A lifelong athlete, White desired something physical and aggressive, which naturally led him to professional wrestling. Breaking in was easy. American Wrestling Association promoter Verne Gagne took one look at the 6-foot-5, 450-pound wrecking ball and saw a wealth of opportunity.
Trained briefly by Olympic wrestler Brad Rheingans, White was huge and inexperienced, which made him dangerous. That meant only the roughest veterans would get in the ring with him. For six long months in 1985, Leon “Baby Bull” White was thrashed night in and night out by tough guys like his future rival Stan Hansen, the 475-pound Jerry Blackwell and Bruiser Brody who once, according to White, hit him so hard with a steel chair that it left an impression in his back that said “Made in Milwaukee.”
“I don’t know if it was planned to see if I’d quit, but they beat me unmercifully,” he admitted.
It was a bad time for White. Not so much because of the beatings — he could take a beating, he proved that already — but because he wasn’t developing as a talent. He wouldn’t start learning how to be a solid performer until 1987 when he was sent by Gagne to Otto Wanz’s Catch Wrestling Association in Germany.
“That’s where I learned my first wrestling hold,” Vader said. “There were a couple of referees over there that I would pay. They would show up in the ring early and show me how you lock up, how you hit a rope.”
Now going by the name Bull Power, White blossomed as a powerhouse and quickly rose to the top of the CWA, winning the promotion’s championship within months of his debut. The bruiser’s power and agility were beginning to gain attention (“I could bench press 600 pounds and dropkick at the same time,” he said) and New Japan Pro-Wrestling promoter Antonio Inoki was one of the men who took notice.
At the time, Inoki was developing a character he called Big Van Vader. Inspired by a Japanese comic book villain, Vader would be a complete monster that entered the ring wearing a massive, spiked helmet that spewed smoke. It was a main event spot that Inoki had considered for both Ultimate Warrior and Sid Vicious, but he was impressed by White’s physicality in Germany and made him a large money offer.
Vader debuted with NJPW in the winter of 1987 as a surprise opponent for Inoki and battered the star so badly that riots broke out in the stands. In an instant, he was the most hated villain in Japanese wrestling.
“It just caught fire,” Vader remembered. “We would go to hotels and they would mob me. Every night was sold out for a long, long time.”

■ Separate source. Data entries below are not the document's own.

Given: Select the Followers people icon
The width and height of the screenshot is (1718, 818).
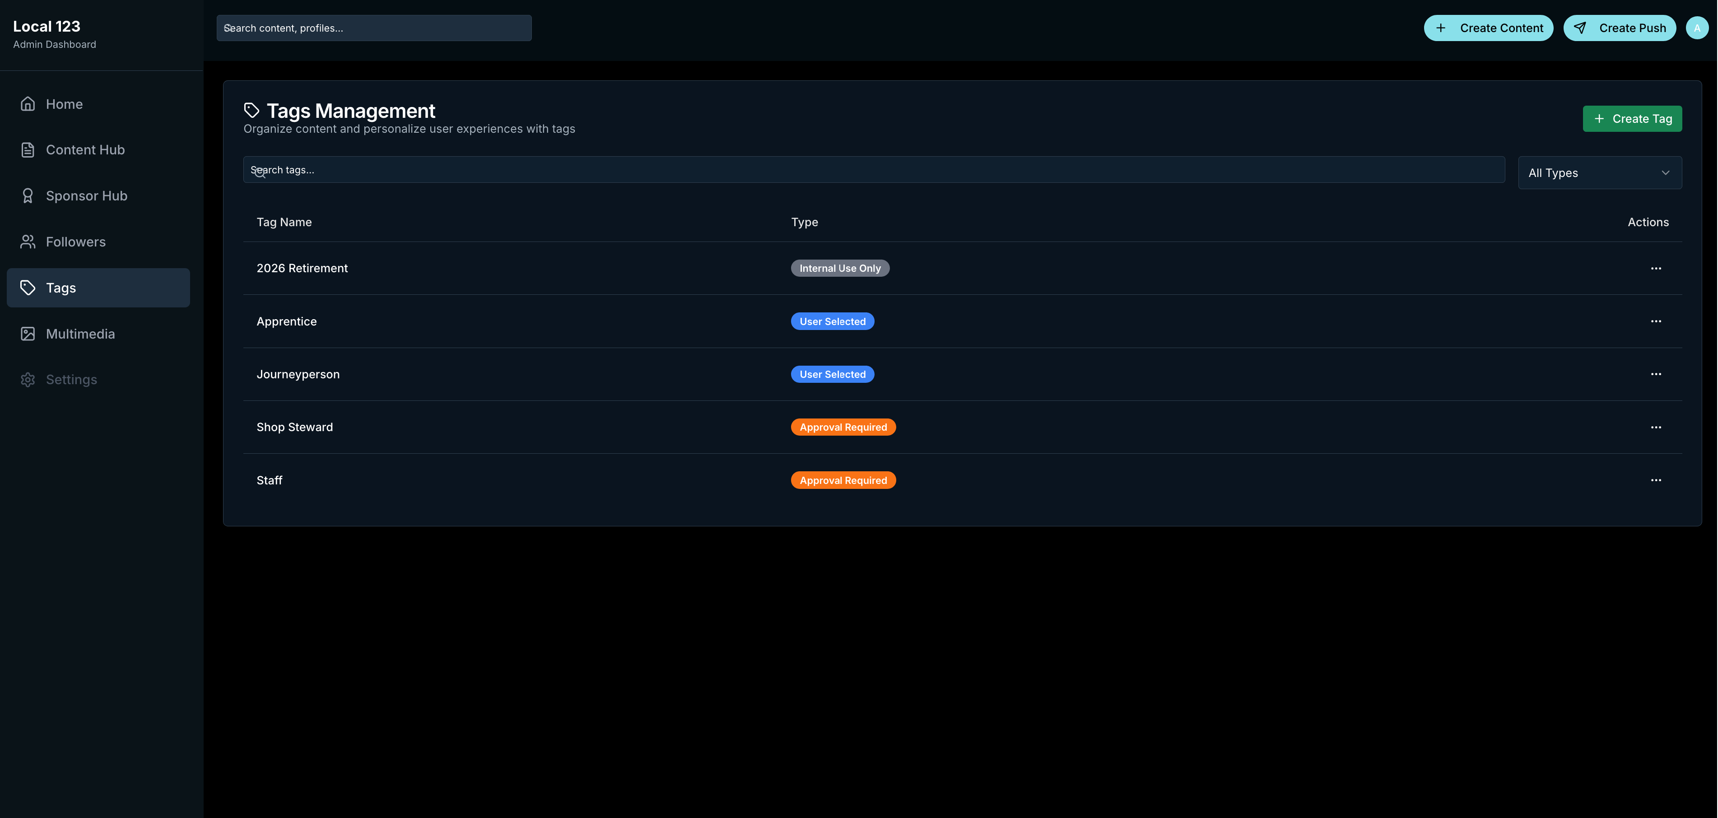Looking at the screenshot, I should (27, 241).
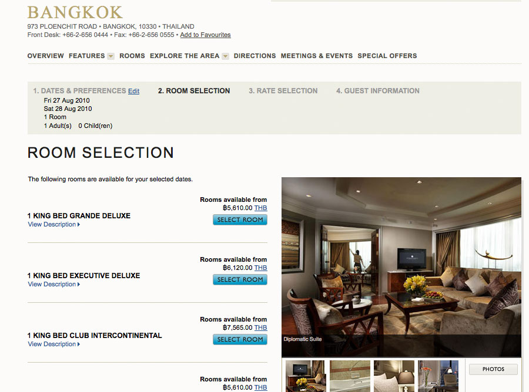Open the Overview tab
The height and width of the screenshot is (392, 529).
pos(45,56)
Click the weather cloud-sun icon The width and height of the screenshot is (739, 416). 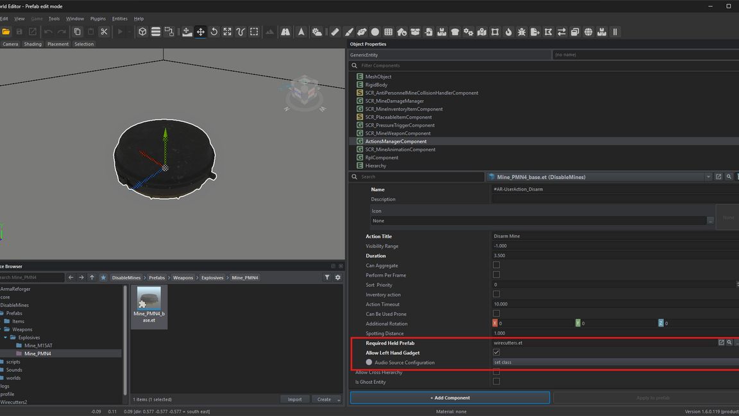point(317,31)
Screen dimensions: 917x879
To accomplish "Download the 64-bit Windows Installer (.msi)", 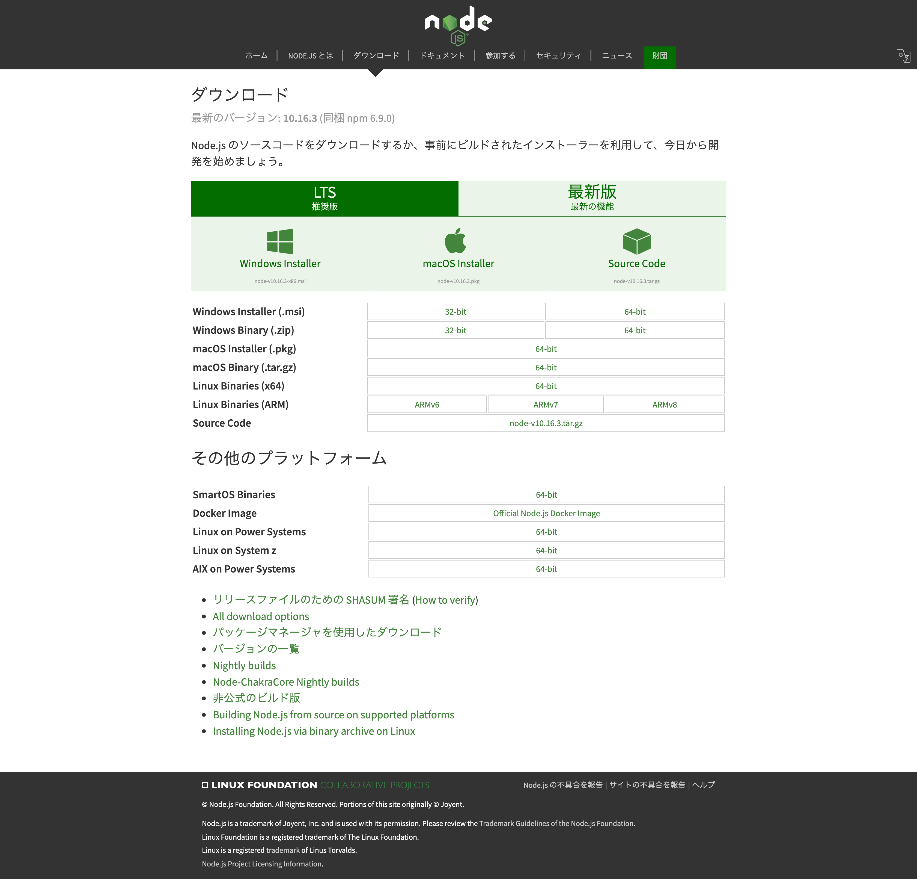I will 634,311.
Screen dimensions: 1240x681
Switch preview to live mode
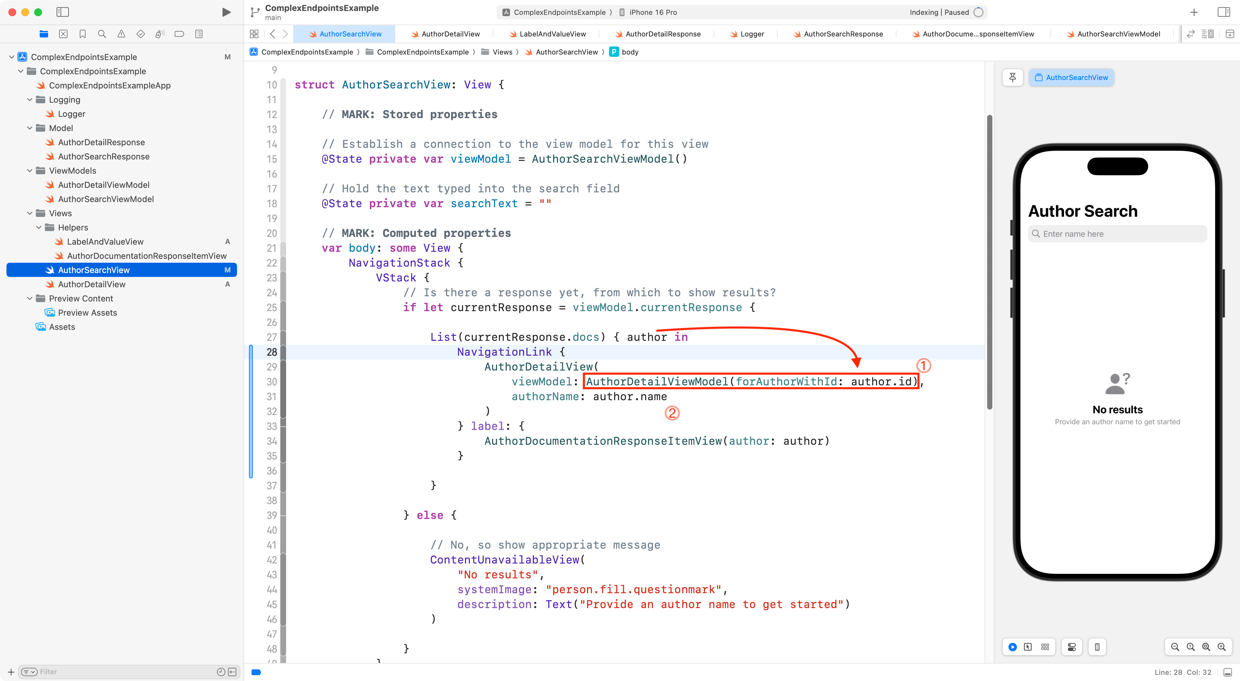pyautogui.click(x=1012, y=647)
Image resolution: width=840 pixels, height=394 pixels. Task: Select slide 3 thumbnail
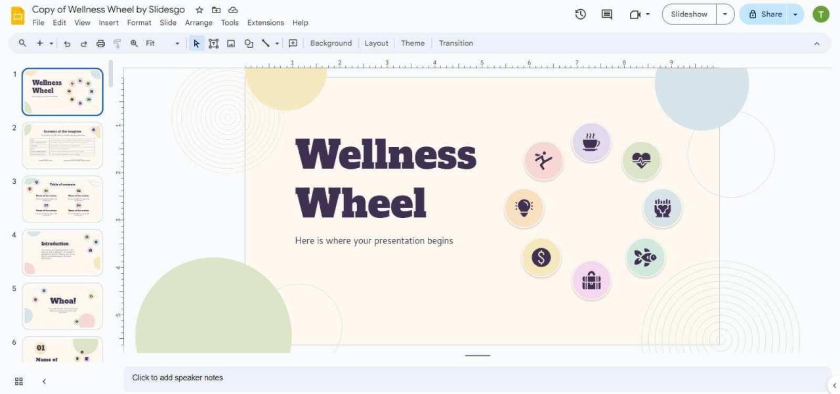coord(62,198)
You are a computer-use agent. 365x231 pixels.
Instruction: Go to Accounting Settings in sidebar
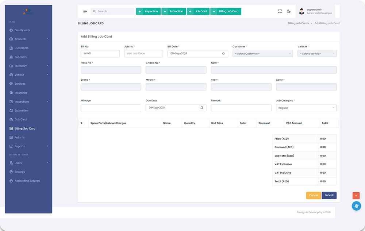27,181
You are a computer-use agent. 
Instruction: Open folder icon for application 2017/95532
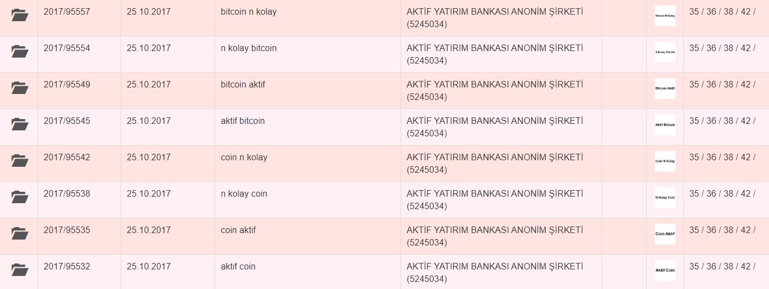coord(20,270)
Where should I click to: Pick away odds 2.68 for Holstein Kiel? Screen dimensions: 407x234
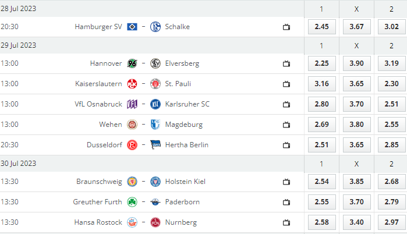pos(391,182)
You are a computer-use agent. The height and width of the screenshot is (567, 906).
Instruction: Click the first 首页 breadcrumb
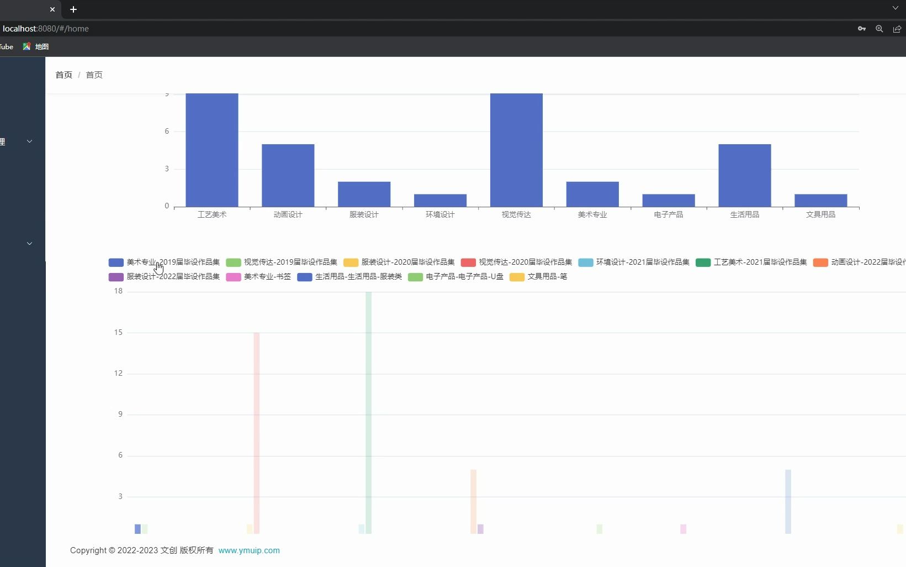(x=64, y=75)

Putting a marketable persona on top of Vader’s size and ability turned him into a global sensation at the tail end of the 1980s. He was so dominant that at one time he held major championships in Japan, Germany and Mexico simultaneously. Vader wasn’t just a gorilla in a helmet, though. He could go and his blistering brawls — specifically the aforementioned eyeball incident — garnered him the interest of Ted Turner’s World Championship Wrestling.
“I saw him in some matches versus Stan Hansen in Japan,” former WCW employee and current WWE Hall of Famer Jim Ross told WWE.com. “He was agile and very aggressive, so we brought him in.”